----- GIVEN DATA
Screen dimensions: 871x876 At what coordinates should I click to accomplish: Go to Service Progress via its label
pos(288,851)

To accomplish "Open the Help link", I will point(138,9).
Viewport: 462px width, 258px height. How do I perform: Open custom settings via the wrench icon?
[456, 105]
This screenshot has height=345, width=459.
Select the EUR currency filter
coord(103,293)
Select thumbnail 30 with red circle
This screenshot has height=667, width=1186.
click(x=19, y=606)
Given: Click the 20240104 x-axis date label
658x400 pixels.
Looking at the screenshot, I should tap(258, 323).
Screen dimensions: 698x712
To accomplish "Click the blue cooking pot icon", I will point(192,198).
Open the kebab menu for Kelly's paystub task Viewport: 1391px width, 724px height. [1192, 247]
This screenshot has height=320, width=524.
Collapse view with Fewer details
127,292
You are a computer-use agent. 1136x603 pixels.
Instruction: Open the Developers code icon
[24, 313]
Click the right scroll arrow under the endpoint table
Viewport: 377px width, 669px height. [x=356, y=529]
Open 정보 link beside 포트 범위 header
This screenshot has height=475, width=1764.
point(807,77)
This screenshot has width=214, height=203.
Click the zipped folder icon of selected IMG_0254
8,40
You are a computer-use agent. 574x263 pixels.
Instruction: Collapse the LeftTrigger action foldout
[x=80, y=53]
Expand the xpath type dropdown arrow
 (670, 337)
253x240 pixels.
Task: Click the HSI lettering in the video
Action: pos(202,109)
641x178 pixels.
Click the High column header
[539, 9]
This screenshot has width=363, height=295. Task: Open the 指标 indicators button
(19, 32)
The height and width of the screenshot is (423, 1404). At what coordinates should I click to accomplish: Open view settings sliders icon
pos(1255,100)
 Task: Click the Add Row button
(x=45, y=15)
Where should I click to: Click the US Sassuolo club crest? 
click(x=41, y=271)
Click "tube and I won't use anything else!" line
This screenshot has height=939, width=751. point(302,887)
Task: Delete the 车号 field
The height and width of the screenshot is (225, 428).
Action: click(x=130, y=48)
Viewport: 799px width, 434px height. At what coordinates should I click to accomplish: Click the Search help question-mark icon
----------
YOUR TASK:
Which lines of the data hold the string "will"? Return each of them.

WRITTEN SOLUTION:
To accomplish "Open the Help link", I will point(138,9).
To accomplish "Click the blue cooking pot icon", I will point(192,198).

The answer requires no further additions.